Let's Take a Example
A={1,2,3}
A $\times$ A ={ (1,1)(2,2)(3,3)(1,2)(2,1)(1,3)(3,1)(2,3)(3,2) }
Symmetric Relation:- A relation 'R' on set A is said to be symmetric if (xRy) then (yRx) ∀x,y∈A
$\underbrace{(1,1)(2,2)(3,3) }_{n}$$\underbrace{(1,2)(2,1)(1,3)(3,1)(2,3)(3,2) }_{n^{2}-n}$
For n diagonal elements (1,1)(2,2)(3,3) there are 2 choices for each.Either it can include in relation or it can't include in relation.
For remaining n2-n elements according to definition of symmetric relation we can form pairs of(1,2)(2,1) and (1,3)(3,1)and (2,3)(3,2).For each pair there are 2 choices.Either it can include in relation or it can't not include in relation.

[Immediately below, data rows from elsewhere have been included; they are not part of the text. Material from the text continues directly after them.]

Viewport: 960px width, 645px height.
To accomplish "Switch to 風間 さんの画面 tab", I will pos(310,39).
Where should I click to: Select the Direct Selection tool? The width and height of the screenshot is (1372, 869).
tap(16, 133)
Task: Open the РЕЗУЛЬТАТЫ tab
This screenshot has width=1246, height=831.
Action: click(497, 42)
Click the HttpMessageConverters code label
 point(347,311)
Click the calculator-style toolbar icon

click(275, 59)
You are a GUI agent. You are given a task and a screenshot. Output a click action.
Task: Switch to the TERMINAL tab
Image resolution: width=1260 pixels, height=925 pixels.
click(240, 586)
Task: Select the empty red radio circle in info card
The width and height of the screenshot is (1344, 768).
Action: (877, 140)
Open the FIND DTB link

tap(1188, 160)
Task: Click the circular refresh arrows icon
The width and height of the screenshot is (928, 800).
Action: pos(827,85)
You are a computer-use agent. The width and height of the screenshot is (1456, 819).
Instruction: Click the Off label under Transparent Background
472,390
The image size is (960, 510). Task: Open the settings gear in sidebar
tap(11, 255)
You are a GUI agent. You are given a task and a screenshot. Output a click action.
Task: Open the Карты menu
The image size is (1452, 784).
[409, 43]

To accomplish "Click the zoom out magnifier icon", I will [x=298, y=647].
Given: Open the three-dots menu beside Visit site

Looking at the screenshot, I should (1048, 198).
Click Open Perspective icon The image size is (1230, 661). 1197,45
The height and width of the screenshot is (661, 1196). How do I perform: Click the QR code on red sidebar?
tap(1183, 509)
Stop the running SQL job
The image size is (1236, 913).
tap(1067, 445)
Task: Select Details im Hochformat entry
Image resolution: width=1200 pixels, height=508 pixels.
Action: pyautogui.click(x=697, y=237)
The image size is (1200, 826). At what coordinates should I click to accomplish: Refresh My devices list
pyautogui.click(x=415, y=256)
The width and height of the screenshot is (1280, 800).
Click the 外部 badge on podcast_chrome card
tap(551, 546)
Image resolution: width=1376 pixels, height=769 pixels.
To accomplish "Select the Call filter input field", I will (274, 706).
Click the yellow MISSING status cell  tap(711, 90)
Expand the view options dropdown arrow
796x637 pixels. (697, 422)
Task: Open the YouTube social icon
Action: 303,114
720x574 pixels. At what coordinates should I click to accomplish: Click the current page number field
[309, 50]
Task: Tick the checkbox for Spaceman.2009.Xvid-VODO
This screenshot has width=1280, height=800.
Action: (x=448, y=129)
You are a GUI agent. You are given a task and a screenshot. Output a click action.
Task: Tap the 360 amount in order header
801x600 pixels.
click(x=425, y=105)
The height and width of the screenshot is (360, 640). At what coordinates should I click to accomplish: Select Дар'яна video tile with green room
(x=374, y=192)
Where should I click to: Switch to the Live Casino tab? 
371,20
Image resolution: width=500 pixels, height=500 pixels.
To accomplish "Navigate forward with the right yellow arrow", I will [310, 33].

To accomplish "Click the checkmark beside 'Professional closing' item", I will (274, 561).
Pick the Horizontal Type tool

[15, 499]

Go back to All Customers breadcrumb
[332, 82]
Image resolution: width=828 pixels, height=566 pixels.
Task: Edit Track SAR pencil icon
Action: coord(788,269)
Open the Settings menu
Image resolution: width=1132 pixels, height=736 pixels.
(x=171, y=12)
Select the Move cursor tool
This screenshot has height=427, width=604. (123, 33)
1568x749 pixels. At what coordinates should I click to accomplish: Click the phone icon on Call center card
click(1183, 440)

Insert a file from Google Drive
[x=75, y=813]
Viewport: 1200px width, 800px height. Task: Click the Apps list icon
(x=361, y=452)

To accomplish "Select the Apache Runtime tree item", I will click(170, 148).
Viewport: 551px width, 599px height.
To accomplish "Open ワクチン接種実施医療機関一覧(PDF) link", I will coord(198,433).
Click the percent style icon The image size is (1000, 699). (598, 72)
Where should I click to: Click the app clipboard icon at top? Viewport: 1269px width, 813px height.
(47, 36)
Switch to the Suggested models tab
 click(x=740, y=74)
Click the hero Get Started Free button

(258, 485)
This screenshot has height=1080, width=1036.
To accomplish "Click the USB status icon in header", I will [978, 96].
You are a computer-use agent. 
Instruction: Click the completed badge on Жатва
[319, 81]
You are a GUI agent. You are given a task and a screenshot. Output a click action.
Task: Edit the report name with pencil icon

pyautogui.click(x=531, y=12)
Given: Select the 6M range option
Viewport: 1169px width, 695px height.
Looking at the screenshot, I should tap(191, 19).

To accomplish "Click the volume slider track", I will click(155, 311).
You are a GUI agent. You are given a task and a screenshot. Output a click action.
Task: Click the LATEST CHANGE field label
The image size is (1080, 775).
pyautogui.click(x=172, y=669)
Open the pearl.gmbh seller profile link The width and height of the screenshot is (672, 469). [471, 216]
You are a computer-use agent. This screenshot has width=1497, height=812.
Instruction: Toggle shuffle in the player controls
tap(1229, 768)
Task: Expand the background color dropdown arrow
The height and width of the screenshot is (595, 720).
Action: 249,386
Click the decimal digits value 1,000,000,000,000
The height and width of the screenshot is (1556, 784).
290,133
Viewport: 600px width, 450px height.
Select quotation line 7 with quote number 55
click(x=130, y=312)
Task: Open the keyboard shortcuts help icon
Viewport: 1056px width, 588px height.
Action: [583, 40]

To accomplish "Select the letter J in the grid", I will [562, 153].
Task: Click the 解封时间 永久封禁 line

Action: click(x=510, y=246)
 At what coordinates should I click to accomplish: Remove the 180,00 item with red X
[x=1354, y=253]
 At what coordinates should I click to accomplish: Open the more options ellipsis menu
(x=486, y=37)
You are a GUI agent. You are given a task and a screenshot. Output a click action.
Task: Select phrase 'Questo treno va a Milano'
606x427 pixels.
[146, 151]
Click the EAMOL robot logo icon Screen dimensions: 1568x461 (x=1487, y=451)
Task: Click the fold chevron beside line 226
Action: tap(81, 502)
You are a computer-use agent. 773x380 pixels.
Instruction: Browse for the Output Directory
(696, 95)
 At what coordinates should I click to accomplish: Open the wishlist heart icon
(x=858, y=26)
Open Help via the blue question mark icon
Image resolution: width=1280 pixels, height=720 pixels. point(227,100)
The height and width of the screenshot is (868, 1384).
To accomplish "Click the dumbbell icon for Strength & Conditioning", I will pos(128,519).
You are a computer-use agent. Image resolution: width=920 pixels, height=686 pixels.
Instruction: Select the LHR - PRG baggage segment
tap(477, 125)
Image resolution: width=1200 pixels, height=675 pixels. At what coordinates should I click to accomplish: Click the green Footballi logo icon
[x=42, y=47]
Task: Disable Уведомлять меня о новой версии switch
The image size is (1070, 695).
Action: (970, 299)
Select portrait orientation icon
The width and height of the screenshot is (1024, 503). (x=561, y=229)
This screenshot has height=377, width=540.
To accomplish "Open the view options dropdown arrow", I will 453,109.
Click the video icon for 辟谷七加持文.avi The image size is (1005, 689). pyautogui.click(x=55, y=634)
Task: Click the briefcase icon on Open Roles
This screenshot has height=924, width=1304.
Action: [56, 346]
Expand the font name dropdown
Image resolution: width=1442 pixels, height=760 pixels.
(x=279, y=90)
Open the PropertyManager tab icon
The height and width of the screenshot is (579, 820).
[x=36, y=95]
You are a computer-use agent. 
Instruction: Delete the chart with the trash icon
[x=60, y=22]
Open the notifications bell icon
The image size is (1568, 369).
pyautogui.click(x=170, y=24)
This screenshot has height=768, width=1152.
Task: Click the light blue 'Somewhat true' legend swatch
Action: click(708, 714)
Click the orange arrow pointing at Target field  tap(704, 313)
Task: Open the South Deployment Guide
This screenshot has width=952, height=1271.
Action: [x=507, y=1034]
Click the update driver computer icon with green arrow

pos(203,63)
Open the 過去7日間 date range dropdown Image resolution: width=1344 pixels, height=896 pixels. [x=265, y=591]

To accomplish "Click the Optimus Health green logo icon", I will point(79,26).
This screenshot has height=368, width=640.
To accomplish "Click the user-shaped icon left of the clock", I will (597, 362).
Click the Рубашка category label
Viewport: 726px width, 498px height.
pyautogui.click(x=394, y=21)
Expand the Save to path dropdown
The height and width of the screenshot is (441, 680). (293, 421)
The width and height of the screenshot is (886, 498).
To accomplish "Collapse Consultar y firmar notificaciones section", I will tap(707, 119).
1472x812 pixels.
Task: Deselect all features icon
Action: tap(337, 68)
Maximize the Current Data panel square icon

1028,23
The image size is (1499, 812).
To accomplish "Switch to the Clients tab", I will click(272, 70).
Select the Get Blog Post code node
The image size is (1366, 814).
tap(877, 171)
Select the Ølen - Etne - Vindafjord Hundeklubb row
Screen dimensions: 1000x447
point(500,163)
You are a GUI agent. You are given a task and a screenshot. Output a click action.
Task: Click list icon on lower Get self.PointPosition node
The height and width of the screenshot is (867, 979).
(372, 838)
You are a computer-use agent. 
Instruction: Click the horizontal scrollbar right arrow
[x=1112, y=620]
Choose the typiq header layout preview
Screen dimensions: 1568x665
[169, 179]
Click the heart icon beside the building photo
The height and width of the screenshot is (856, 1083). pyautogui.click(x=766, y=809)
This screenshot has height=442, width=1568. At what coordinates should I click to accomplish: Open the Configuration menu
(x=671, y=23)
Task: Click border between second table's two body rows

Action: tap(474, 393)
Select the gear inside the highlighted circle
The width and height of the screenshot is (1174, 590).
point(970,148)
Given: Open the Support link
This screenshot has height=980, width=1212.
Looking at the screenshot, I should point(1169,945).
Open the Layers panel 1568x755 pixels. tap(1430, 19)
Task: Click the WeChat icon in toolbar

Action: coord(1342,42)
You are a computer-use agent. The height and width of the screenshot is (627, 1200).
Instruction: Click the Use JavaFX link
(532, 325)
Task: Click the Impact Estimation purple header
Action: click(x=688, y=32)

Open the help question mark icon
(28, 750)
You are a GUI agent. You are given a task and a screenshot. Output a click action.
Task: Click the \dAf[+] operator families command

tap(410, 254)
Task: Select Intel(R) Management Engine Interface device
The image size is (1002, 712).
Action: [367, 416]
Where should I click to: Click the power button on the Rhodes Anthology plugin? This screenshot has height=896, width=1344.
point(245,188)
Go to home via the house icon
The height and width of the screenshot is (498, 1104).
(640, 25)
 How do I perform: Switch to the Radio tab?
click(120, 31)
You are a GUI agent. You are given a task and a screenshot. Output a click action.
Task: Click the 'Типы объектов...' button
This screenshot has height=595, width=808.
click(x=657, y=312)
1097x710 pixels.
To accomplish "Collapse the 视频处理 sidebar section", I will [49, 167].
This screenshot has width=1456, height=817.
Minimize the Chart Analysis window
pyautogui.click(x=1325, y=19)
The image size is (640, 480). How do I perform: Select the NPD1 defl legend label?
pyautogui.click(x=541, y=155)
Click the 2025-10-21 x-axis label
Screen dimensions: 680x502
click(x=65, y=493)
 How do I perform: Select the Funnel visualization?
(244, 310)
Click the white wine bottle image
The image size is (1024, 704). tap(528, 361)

Hence,Total Number of Symmetric Relation= 2n*$2^{\frac{(n^{2}-n)}{2}}$=$2^{\frac{n(n+1)}{2}}$
Now For Reflexive and Symmetric relation there are only one choices for diagonal elements (1,1)(2,2)(3,3) and
for remaining.we can form pairs of(1,2)(2,1) and (1,3)(3,1)and (2,3)(3,2).For each pair there are 2 choices.Either it can include in relation or it can't not include in relation.
Hence,Total Number of Reflexive and Symmetric Relation = $2^{\frac{(n^{2}-n)}{2}}$=$2^{\frac{n(n-1)}{2}}$
Hence,Option(D)$2^{\frac{n(n+1)}{2}}$ and $2^{\frac{n(n-1)}{2}}$ is the correct choice.